Для второго этапа развития российского рэпа характерно стремление к локализации и адаптации типических «российских» городских топосов к хип-хоп-культуре, которое выражалось не только в покрытии стен городов России многочисленными граффити, но и в появлении «подъездной» лирики, например, воспевающей спальные районы, застроенные хрущевками. На смену отождествлению пришла интенсивная регистрация локального городского пространства, а плодами этой внимательности стали региональные школы: уральская («АК-47», «ТГК»), московская (Гуф, 5 Плюх), петербургская (Смоки Мо, Крип-а-Крип), ростовская (Баста, «Каста»), краснодарская («Триада», Эйсик) и другие. Избавившись от необходимости соотносить свои пространства с американскими, российский хип-хоп обнаружил собственную детализированную топологию. При этом, несмотря на все имеющиеся локальные различия — от «Уралмаша», прославляемого «АК-47», до центра Москвы (Гуф), — можно говорить о формировании единой пространственной модели. Сам принцип регистрации, взятый на вооружение исполнителями, отличал их от прежнего поколения и ставил в позицию новой школы. Внимание к своему району, ставшему основной пространственной единицей российского хип-хопа, привело к региональной тематизации творчества, а также к созданию собственных культурных нарративов, работающих на символическом уровне.

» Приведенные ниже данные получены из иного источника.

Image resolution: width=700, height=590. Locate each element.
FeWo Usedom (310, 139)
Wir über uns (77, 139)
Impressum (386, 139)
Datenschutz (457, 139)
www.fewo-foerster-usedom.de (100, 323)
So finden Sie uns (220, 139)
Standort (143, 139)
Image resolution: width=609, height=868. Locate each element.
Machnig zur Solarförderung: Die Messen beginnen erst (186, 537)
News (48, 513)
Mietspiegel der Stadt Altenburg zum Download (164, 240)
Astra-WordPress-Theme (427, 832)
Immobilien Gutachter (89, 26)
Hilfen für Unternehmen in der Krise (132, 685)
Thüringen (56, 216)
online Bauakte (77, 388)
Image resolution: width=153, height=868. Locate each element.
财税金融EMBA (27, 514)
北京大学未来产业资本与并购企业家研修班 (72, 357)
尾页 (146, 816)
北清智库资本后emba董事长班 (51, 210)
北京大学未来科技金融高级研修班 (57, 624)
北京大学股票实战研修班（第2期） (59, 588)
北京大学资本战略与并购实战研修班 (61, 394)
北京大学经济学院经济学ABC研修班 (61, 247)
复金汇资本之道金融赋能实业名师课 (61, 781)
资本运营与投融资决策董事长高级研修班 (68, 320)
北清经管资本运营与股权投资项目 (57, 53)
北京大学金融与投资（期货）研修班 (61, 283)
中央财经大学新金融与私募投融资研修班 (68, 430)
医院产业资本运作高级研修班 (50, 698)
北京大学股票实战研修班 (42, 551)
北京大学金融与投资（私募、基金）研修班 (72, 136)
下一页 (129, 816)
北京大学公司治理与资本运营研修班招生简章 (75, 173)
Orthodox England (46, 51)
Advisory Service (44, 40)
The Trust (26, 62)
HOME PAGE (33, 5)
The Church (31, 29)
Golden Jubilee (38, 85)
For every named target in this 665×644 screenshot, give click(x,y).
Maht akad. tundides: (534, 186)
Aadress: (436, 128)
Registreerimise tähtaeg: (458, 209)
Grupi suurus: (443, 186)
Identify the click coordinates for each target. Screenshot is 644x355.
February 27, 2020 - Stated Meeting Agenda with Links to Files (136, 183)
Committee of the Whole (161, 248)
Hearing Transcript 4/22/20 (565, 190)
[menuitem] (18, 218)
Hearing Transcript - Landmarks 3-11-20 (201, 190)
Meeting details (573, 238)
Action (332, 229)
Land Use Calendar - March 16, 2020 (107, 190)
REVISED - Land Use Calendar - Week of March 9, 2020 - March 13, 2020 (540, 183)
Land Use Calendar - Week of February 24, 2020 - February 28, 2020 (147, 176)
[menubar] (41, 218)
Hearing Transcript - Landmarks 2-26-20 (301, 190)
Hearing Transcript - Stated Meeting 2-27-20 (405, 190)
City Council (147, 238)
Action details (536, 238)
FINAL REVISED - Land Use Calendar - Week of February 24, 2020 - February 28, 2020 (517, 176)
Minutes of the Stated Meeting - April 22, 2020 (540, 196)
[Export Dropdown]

Впрочем, было бы неправильно утверждать их исключительно автохтонный характер. Несмотря на то что города России действительно оказались на карте хип-хопа, акцент на районной специфике структурно роднит рэперов региональной волны с их заокеанскими коллегами. В американском хип-хопе на смену «танцевальному» олдскулу пришли рэперы, использующие речитатив как способ донести в треках связное символически нагруженное повествование. Этим объясняется нарративизация речитатива — то, что было голосовым сопровождением для танцевального бита, стало рэпом, основным инструментом сторителлинга.
Эту смену парадигм иллюстрирует баттл между рэперами Kool Moe Dee и Busy Bee Starski, произошедший в 1981 году. Kool Moe Dee выступил с критикой танцевально-развлекательного речитатива Busy Bee, противопоставив его «кричалкам», призванным «раскачать толпу», агрессивные и плотно рифмованные строки. Этот баттл осмысляется в качестве водораздела между старым хип-хопом, представляемым как жанр танцевальной музыки, и новым хип-хопом как культурой, в которой становятся важными поэтическое, смысловое и, в конечном счете, политическое содержание творчества. «Это было похоже на смену караула. <…> Если бы Kool Moe Dee проиграл этот баттл, ничего из того, что говорится сегодня, не было бы сказано, то, как мы говорим, было бы ничем, не существовало, мы бы должны были начинать с рифм типа „Ditty-Ba-Ditty“», — сообщает один из пионеров «осознанного»[423]
хип-хопа KRS-One в документальном фильме «Beef» (2003).Американские фланеры начали подмечать, что в гетто наблюдают не только они, но и за ними. Сторонние наблюдатели — это полиция, предъявляющая право взгляда на обособленную городскую территорию. По мнению исследователя хип-хопа Эрика Нильсона, отграничение своего района (hood) позволяло создать внутри гетто, открытого для полицейского наблюдения, невидимое для чужих место действия[424]
. Противостояние с полицией, таким образом, стало одним из важных условий для формирования связки гетто — район, в которой гетто становилось ареной борьбы, а родной район — убежищем.Этот процесс преобразования американского танцевального хип-хопа в политизированный рэп происходил во второй половине 1980-х годов — тогда, когда в России хип-хоп только начал появляться. Американские рэперы обратились к совершенствованию текстовой составляющей: сторителлингу, улучшению рифмовки и построения метафор. Нечто подобное (хоть и с меньшей политической остротой), но значительно позже, случилось и в русском рэпе. Именно поэтому говорить о линейной зависимости российского хип-хопа от западного едва ли возможно — скорее следует признать силу общих для культуры механизмов смены поколений.
Русский рэп принялся за описание районной жизни, сопровождающейся околокриминальной активностью (как правило, это употребление наркотиков), а также попытками блюстителей закона ее пресечь. Ввиду того что для российского исполнителя гетто как таковое отсутствовало, его символическую роль взял на себя район, ставший средоточием уличной жизни. В свою очередь, островками безопасности, сопоставимыми с североамериканскими «худами», стали погруженные в свои районы пространственные карманы. Чаще всего такими местами оказывались дворы и подъезды — своего рода рубежи между пространством уличной борьбы и внутренним миром рэпера-нарратора. В этом смысле проникнутое иронией словосочетание «подъездный рэп» довольно точно схватывает особенности локализации российского хип-хопа нулевых.